There is currently much interest in Ethiopia in developing the poultry industry and enhancing the productivity of backyard chickens, and current programmes often advocate the adoption of high-producing breeds and changing from scavenging to semi-intensive management. This can be readily observed in the peri-urban areas, such as Debre Zeit, where exotic chickens such as the RIR have been incorporated into the scavenging flocks, with the aim of enhancing egg production. There is also ongoing research to retain the desirable characteristics of the indigenous poultry types while raising the output of eggs and meat from the scavenging system by selective and cross-breeding of the local ecotypes with exotic breeds. Since this study was performed, ‘improved’ indigenous birds selected over seven generations for increased productivity traits (body weight at age 16 weeks and cumulative egg number at week 45 of lay) in Debre Zeit have been placed on farms in the Horro and Debre Zeit regions to evaluate their performance under semi-intensive conditions. While higher productivity is desirable to increase food availability, it is important that measures to enhance food security are also evaluated in terms of their ability to produce safe food.

Backyard chickens are an important component of families’ livelihoods, and likely to remain so for many years to come [40], even in the face of increasing urbanization.
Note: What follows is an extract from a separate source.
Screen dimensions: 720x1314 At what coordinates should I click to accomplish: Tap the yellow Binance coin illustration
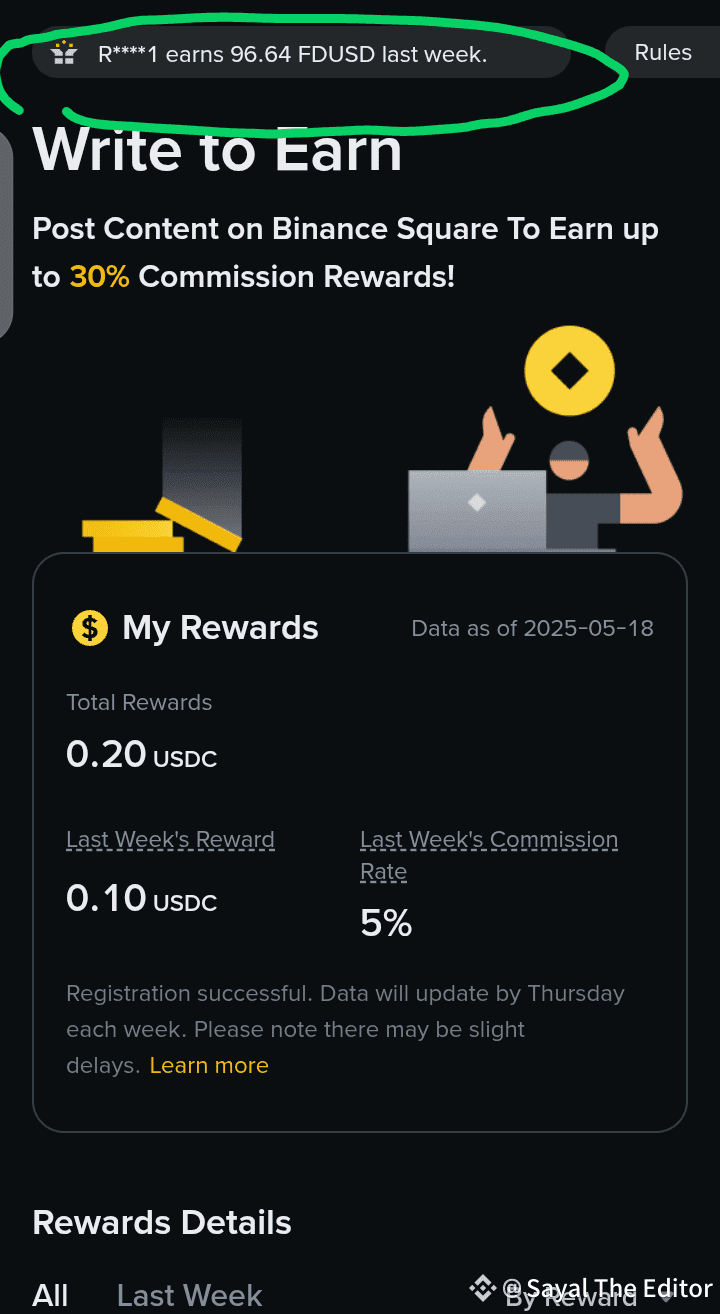tap(569, 372)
While chicken production can contribute to improved livelihoods and nutrition, careful consideration is required of all impacts of programmes to develop the chicken production sector if negative human health effects may also occur. Here, we identify a greater risk of environmental detection of Campylobacter in a major peri-urban production area in Ethiopia, compared to rural areas. Further work is needed to determine whether other zoonotic pathogens may be similarly affected. If chicken production in urban/peri-urban areas increases the risk of environmental contamination with Campylobacter (and, potentially, other zoonotic pathogens), then managing these risks will be a vital component of veterinary public health services in these areas. Furthermore, agricultural development programmes aimed at improving chicken production in rural areas, especially where this involves distribution of intensively reared birds or major changes to the management system, need to carefully consider the potential for perturbation to the ecology of Campylobacter in these areas.